** Instruction **
Recast the items below as a two-column CSV with the headers item_text and answer, one row per item. Put each item's text and its answer in single quoted fields, replacing any line breaks with spaces, and leave the pictures out.

** Start **

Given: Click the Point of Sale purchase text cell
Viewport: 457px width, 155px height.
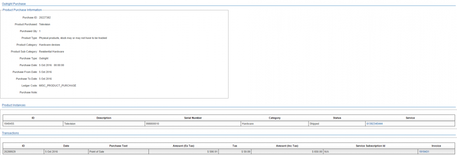Looking at the screenshot, I should coord(96,152).
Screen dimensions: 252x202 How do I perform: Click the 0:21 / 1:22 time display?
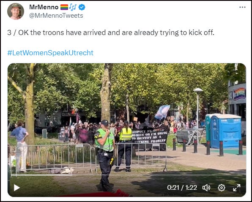coord(182,188)
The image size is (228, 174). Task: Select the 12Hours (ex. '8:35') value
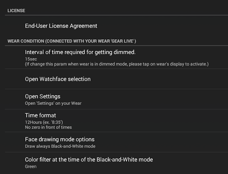click(x=44, y=122)
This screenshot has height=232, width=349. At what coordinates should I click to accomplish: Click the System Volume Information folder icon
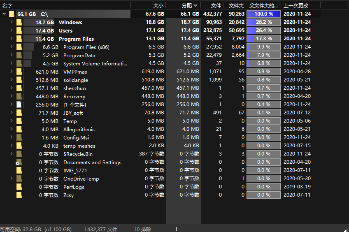click(x=19, y=63)
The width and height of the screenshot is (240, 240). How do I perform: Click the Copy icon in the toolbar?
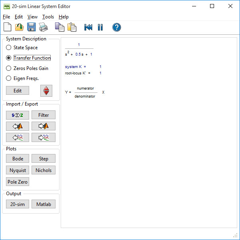pyautogui.click(x=60, y=27)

** End **

** Problem solution **
item_text,answer
"Given: Click the Point of Sale purchase text cell Viewport: 457px width, 155px height.","Looking at the screenshot, I should coord(96,152)."
"Screen dimensions: 252x202 How do I perform: Click the 0:21 / 1:22 time display?","coord(182,188)"
"The image size is (228, 174). Task: Select the 12Hours (ex. '8:35') value","click(x=44, y=122)"
"This screenshot has height=232, width=349. At what coordinates should I click to accomplish: Click the System Volume Information folder icon","click(x=19, y=63)"
"The width and height of the screenshot is (240, 240). How do I perform: Click the Copy icon in the toolbar?","pyautogui.click(x=60, y=27)"